> _What you have to do_: Print each record below exactly as it appears.

> _Exercise data_:
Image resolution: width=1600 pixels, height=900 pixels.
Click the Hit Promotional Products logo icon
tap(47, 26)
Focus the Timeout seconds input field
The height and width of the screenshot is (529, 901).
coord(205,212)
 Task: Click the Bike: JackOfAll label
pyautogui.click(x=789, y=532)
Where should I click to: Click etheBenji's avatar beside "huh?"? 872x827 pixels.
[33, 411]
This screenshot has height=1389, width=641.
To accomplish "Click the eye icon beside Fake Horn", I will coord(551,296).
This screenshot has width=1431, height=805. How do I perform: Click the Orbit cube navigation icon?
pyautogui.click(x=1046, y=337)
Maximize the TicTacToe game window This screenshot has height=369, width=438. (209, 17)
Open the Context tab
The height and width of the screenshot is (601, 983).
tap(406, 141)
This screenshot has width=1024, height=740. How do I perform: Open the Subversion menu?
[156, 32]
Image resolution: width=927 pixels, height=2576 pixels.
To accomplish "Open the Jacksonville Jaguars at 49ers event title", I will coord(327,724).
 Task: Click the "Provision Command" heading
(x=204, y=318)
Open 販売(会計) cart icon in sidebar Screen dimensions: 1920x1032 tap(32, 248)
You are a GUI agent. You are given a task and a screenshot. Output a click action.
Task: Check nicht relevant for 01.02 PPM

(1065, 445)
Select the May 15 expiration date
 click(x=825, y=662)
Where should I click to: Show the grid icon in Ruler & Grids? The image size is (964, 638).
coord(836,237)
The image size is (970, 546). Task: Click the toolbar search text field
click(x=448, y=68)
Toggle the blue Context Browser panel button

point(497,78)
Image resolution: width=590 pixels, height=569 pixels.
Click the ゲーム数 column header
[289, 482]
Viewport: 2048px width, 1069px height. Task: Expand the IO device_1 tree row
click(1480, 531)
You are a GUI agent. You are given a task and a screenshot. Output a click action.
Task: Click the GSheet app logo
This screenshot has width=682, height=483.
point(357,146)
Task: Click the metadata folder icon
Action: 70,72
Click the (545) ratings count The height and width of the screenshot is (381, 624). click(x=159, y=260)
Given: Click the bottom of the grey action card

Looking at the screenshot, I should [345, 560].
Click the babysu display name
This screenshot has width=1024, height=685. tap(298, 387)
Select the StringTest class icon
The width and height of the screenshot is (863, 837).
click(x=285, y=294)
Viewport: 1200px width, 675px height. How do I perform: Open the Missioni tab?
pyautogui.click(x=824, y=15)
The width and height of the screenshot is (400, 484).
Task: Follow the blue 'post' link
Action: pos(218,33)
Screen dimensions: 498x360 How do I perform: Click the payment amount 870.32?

> _Solution_:
Image resolution: width=1600 pixels, height=900 pixels.
Click the Hit Promotional Products logo icon
tap(47, 26)
Focus the Timeout seconds input field
The height and width of the screenshot is (529, 901).
coord(205,212)
 Task: Click the Bike: JackOfAll label
pyautogui.click(x=789, y=532)
Where should I click to: Click etheBenji's avatar beside "huh?"? 872x827 pixels.
[33, 411]
This screenshot has height=1389, width=641.
To accomplish "Click the eye icon beside Fake Horn", I will coord(551,296).
This screenshot has width=1431, height=805. How do I perform: Click the Orbit cube navigation icon?
pyautogui.click(x=1046, y=337)
Maximize the TicTacToe game window This screenshot has height=369, width=438. (209, 17)
Open the Context tab
The height and width of the screenshot is (601, 983).
tap(406, 141)
This screenshot has width=1024, height=740. How do I perform: Open the Subversion menu?
[156, 32]
Image resolution: width=927 pixels, height=2576 pixels.
To accomplish "Open the Jacksonville Jaguars at 49ers event title", I will coord(327,724).
 Task: Click the "Provision Command" heading
(x=204, y=318)
Open 販売(会計) cart icon in sidebar Screen dimensions: 1920x1032 tap(32, 248)
You are a GUI agent. You are given a task and a screenshot. Output a click action.
Task: Check nicht relevant for 01.02 PPM

(1065, 445)
Select the May 15 expiration date
 click(x=825, y=662)
Where should I click to: Show the grid icon in Ruler & Grids? The image size is (964, 638).
coord(836,237)
The image size is (970, 546). Task: Click the toolbar search text field
click(x=448, y=68)
Toggle the blue Context Browser panel button

point(497,78)
Image resolution: width=590 pixels, height=569 pixels.
Click the ゲーム数 column header
[289, 482]
Viewport: 2048px width, 1069px height. Task: Expand the IO device_1 tree row
click(1480, 531)
You are a GUI agent. You are given a task and a screenshot. Output a click action.
Task: Click the GSheet app logo
This screenshot has width=682, height=483.
point(357,146)
Task: Click the metadata folder icon
Action: 70,72
Click the (545) ratings count The height and width of the screenshot is (381, 624). click(x=159, y=260)
Given: Click the bottom of the grey action card

Looking at the screenshot, I should [345, 560].
Click the babysu display name
This screenshot has width=1024, height=685. tap(298, 387)
Select the StringTest class icon
The width and height of the screenshot is (863, 837).
click(x=285, y=294)
Viewport: 1200px width, 675px height. How do I perform: Open the Missioni tab?
pyautogui.click(x=824, y=15)
The width and height of the screenshot is (400, 484).
Task: Follow the blue 'post' link
Action: pos(218,33)
Screen dimensions: 498x360 How do I perform: Click the payment amount 870.32?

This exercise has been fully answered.